The market welcomed the BOJ's new game plan Wednesday, buoying more than 90% of all stocks listed on the Tokyo Stock Exchange's first section. Still, not everybody was cheering.
While giving a thumbs-up to the central bank move in saying that it "enhanced the sustainability of its monetary policy," Takashi Maruyama of FIL Investments (Japan) said its new policy is designed to build anticipation almost by force.
If the BOJ keeps wielding greater influence, it will "erode the market's price-formation functions," warned Masafumi Oshiden at BNY Mellon Asset Management Japan.
Ahead of the BOJ policy meeting, banking and insurance shares grew popular after July 29, but drugmakers and food producers -- which had been bought as an alternative to bonds -- increasingly faced selling. "The latest policy switch might force bond investors -- who had shifted their funds to stocks -- to exit," said Tetsuo Seshimo at Saison Asset Management.

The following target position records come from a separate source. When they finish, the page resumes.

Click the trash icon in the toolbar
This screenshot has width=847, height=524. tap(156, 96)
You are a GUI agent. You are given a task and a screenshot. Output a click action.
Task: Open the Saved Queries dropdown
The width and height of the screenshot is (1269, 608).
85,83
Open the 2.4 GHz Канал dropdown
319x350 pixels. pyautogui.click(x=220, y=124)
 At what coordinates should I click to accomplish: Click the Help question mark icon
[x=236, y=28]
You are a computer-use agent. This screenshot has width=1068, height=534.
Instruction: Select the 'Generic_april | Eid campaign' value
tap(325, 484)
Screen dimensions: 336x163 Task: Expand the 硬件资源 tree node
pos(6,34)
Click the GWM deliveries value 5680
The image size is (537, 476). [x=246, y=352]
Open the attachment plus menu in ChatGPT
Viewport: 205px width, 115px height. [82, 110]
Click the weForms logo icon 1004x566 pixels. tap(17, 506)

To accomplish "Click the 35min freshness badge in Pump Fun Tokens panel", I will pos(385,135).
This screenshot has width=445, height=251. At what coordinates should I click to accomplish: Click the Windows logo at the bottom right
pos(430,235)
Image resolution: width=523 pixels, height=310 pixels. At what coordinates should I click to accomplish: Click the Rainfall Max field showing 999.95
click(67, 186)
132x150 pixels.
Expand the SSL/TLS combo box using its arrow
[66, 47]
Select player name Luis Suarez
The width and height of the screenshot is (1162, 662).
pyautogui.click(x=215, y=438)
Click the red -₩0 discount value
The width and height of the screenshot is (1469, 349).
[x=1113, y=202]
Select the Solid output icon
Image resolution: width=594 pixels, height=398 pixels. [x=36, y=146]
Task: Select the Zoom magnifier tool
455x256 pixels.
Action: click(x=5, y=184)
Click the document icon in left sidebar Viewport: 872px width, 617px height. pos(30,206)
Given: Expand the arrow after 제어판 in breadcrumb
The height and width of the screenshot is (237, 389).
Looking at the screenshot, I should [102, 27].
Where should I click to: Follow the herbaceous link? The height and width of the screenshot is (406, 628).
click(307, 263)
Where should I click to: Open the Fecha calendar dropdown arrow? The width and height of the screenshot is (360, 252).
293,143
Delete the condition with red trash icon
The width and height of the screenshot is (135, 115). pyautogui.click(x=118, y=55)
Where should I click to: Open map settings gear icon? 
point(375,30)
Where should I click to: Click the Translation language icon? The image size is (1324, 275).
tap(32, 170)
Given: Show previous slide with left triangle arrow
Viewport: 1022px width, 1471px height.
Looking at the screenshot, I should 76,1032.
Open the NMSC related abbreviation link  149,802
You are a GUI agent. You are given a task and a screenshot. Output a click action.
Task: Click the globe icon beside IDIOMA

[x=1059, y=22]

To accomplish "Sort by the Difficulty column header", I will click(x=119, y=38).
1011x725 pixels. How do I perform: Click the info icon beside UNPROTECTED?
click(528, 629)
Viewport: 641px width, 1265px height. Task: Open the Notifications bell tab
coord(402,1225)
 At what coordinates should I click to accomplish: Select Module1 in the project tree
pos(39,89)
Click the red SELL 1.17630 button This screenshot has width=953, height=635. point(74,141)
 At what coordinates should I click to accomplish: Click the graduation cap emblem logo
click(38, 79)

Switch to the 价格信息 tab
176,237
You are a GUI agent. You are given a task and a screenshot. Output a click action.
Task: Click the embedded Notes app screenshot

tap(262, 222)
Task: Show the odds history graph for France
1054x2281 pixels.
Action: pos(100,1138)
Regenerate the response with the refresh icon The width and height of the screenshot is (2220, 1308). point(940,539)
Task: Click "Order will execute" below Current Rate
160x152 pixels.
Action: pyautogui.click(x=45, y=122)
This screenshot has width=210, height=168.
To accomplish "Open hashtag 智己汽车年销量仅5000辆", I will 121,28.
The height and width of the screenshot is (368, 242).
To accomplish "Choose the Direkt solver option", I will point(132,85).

Real estate stocks were also among Wednesday's gainers. That did not make much sense, a fund manager at a foreign-affiliated asset management company said. Higher long-term rates typically hurt real estate companies by pushing up interest payments. Higher rates also can cause property prices to decline.
If the rate-increase scenario welcomed so enthusiastically by the stock market on Wednesday came true, real estate prices would fall 9.3% a year, according to a calculation by Makoto Sakuma at the NLI Research Institute. Wednesday's upturn in real estate stocks might have been driven by investors who hadn't really considered the new policy's likely impact on the sector.
Stock indexes are also susceptible to the BOJ's purchases of exchange-traded funds. Right after the central bank unveiled at the end of July plans to double its ETF purchases, investors preferred components of the Nikkei Stock Average to constituents of the Topix index. But on Wednesday, after the bank shifted the emphasis of its purchase program to Topix-tracking ETFs, the broader benchmark's jump outpaced that of the Nikkei average.
This presents a dilemma for active-management investors. The new policy means "the BOJ will buy a broad range of stocks, and this heightens the risk that stocks that you don't own may rally," said Kazuyuki Terao at Allianz Global Investors Japan.
"Some foreign investors are starting to turn their backs on the BOJ-driven market," Ryoma Sugihara at Societe Generale in Tokyo pointed out. If this trend gains momentum, it would deal a severe blow to the Japanese market.